Step 1: Configuring the scan
About this task
The Scan Configuration Wizard provides an easy way to configure a scan, when you do not need to change many of the default configuration settings.
Procedure
-
On the home screen click Web applications or, click File
> New > Web application scan.
The URL and Servers step of the wizard opens.
-
Enter the URL of your application in the text box.
AppScan attempts to connect to the server, and the green Connected to server messages appears when this succeeds.
-
Click Next.
The Login Management step appears, with the Recorded radio button selected.
-
Click Record, and select the Chromium browser.
The browser opens to the starting URL that you defined in the previous step.
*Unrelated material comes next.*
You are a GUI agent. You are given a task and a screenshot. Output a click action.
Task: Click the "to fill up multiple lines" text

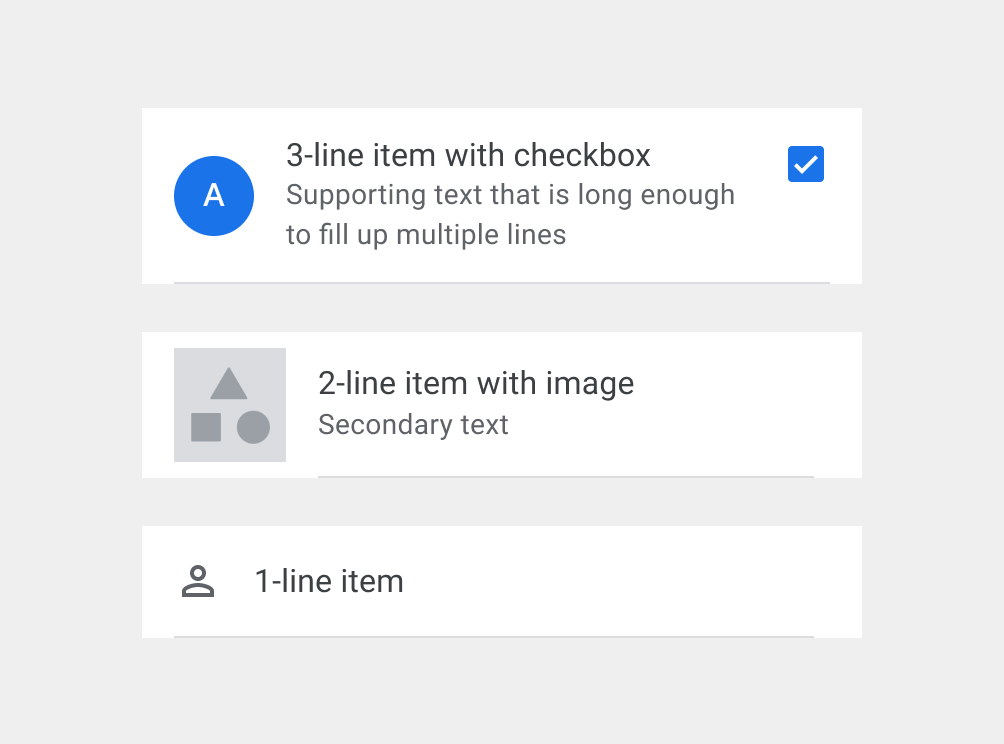point(426,235)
Your browsing is now being recorded by AppScan.
- Log into your application with an authorized username and password.
- When you have successfully logged-in, close the browser.
The "Login Sequence" (the sequence of links that achieved the logged-in state) is displayed (see Record login with a browser for more details), and the gray key icon turns green, indicating that in-session detection is active.
This: changes to this:
- Click Next.
The Test Policy step appears, with the Default policy selected.
-
Click Next.
The Test Optimization step appears.with the Fast option selected.
- Click Next.
The final step of the wizard appears. You are now ready to run the scan (see Step 2: Running the scan).
Note: Although it is possible to start the automatic scan at this stage, in many cases a better result will be achieved by manually exploring the application first, as a regular user would (see Using a browser).